Return the weekly links post below in full, word for word and unchanged.

**PASSAGE GIVEN**
****
Weekly Links: Autosearch, Metacognition, and Machine Consciousness

Some great papers on cognition in AI and the latest code breakthroughs coming from brute force AI Agents applied human code.

Weekly Links: Autosearch, Metacognition, and Machine Consciousness

This week, Grammarly backtracked on AI "Expert" Reviews, we're about to get agent email, and your future pay packet may include AI compute (funny and dystopian at the same time...).

Here are the main stories I picked out from the week:

  • OK, well. I ran /autoresearch on the liquid codebase. This tweet from Shopify's CEO, Toby Lütke, is almost throwaway but seems quite important. He used Andrey Karpathy's Autosearch setup to refactor Shopify's main rendering library (which has been in development for 20+ years). He himself says that probably some of the improvements will turn out to be wrong, but the sheer power of throwing long-running computation with a goal at a codebase is impressive. My guess is that this approach will get stuck in local minima, and you might get faster just by starting from scratch. However, doing this along multiple performance dimensions will probably mean a slew of real changes that can improve things. Taking this approach would be impossible with human programmers: we're too attached to priors, and we don't have the patience to throw mud at a wall for many hours.
****
**STORED RECORDS**

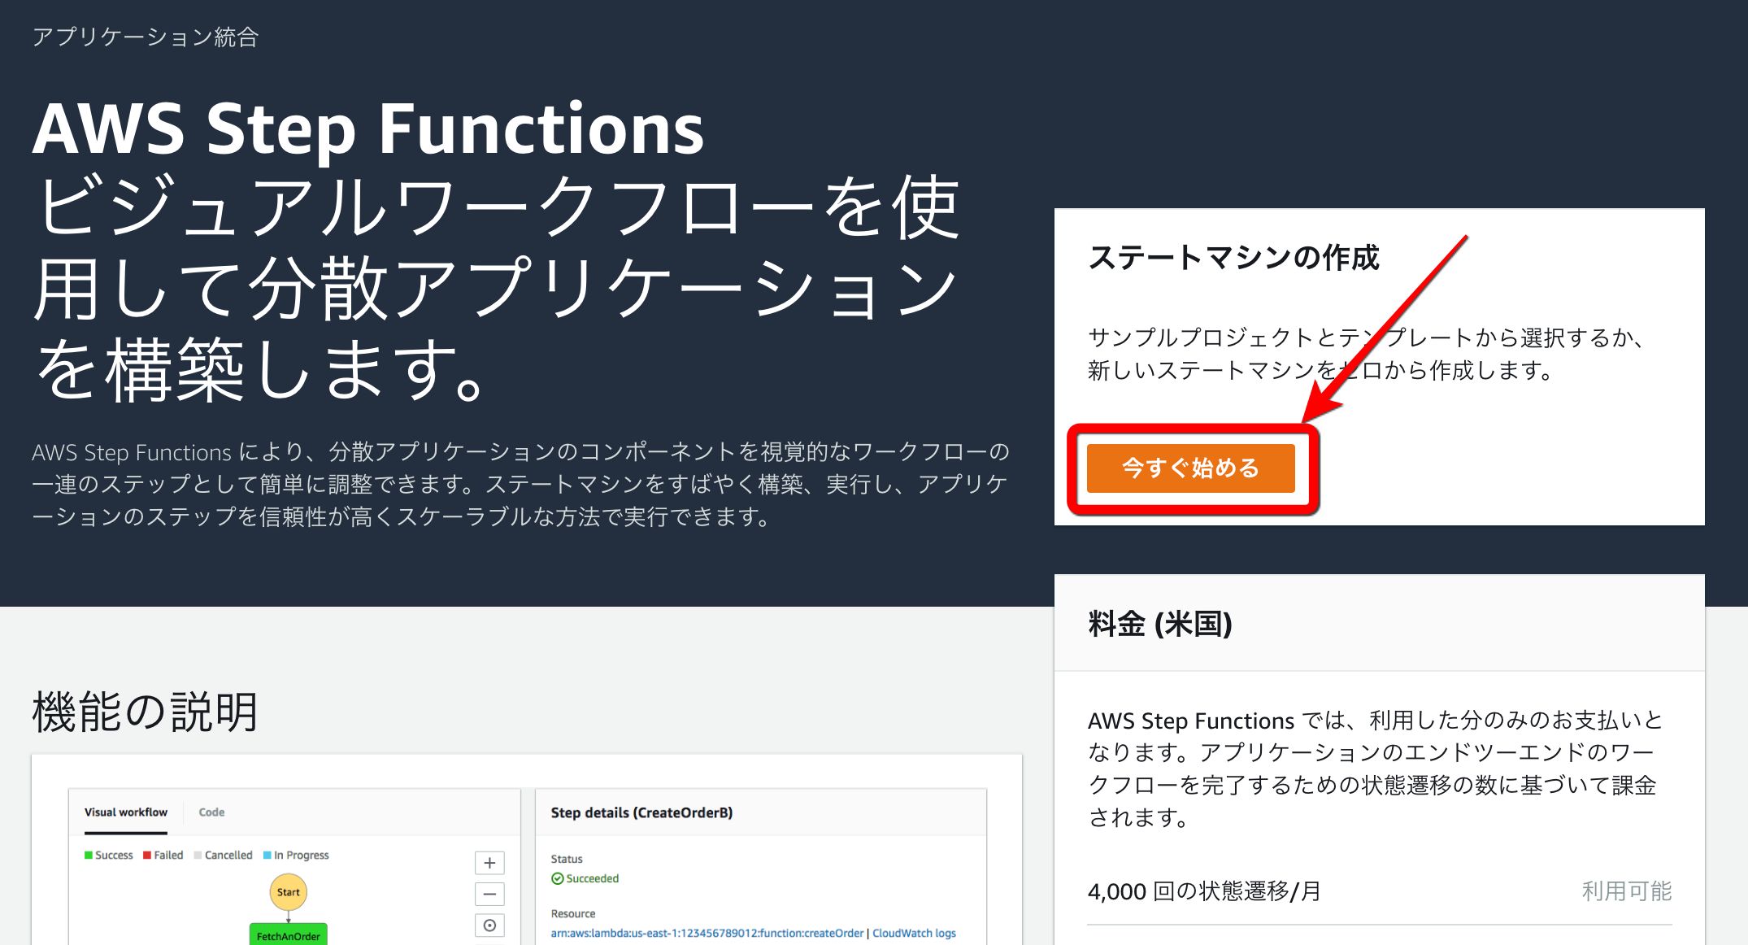Image resolution: width=1748 pixels, height=945 pixels.
Task: Open the CloudWatch logs link
Action: [x=914, y=933]
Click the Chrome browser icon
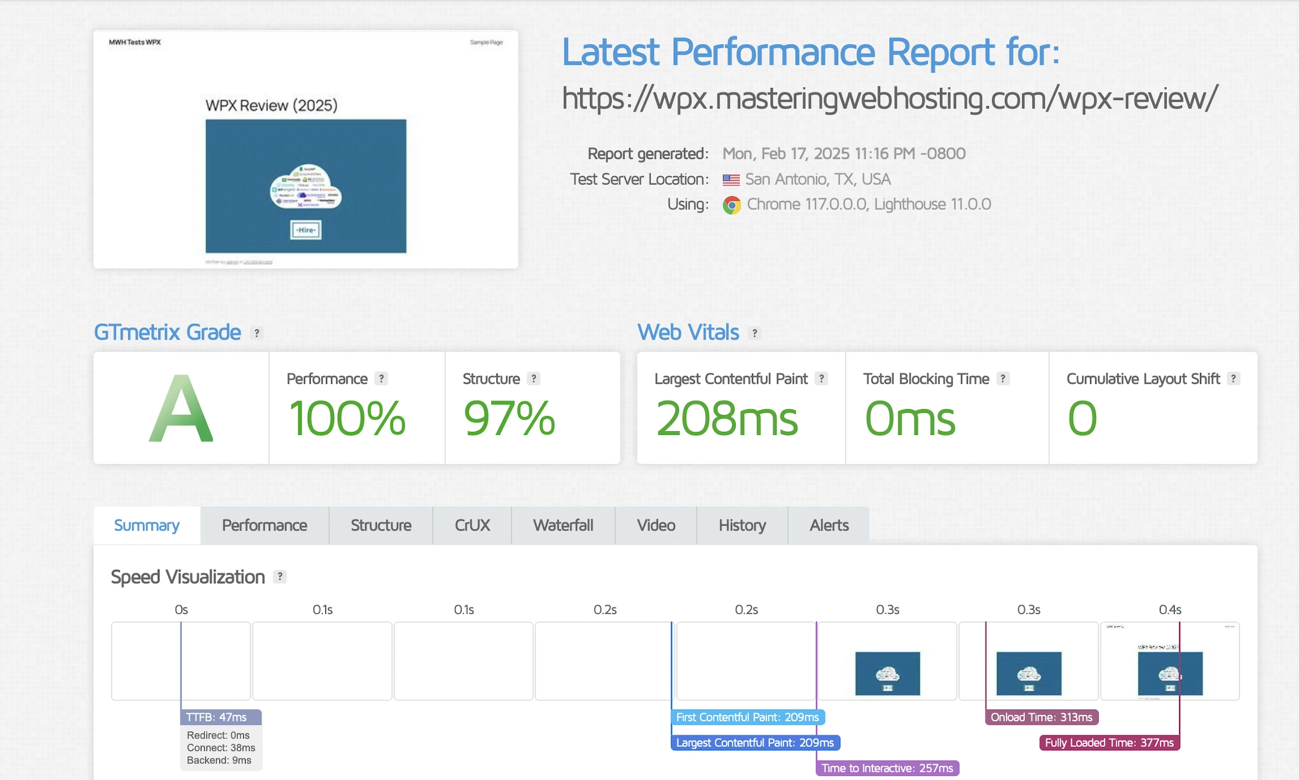 (732, 205)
****
**RESPONSE TO THE EXERCISE**
Weekly Links: Autosearch, Metacognition, and Machine Consciousness

Some great papers on cognition in AI and the latest code breakthroughs coming from brute force AI Agents applied human code.

Weekly Links: Autosearch, Metacognition, and Machine Consciousness

This week, Grammarly backtracked on AI "Expert" Reviews, we're about to get agent email, and your future pay packet may include AI compute (funny and dystopian at the same time...).

Here are the main stories I picked out from the week:

  • OK, well. I ran /autoresearch on the liquid codebase. This tweet from Shopify's CEO, Toby Lütke, is almost throwaway but seems quite important. He used Andrey Karpathy's Autosearch setup to refactor Shopify's main rendering library (which has been in development for 20+ years). He himself says that probably some of the improvements will turn out to be wrong, but the sheer power of throwing long-running computation with a goal at a codebase is impressive. My guess is that this approach will get stuck in local minima, and you might get faster just by starting from scratch. However, doing this along multiple performance dimensions will probably mean a slew of real changes that can improve things. Taking this approach would be impossible with human programmers: we're too attached to priors, and we don't have the patience to throw mud at a wall for many hours.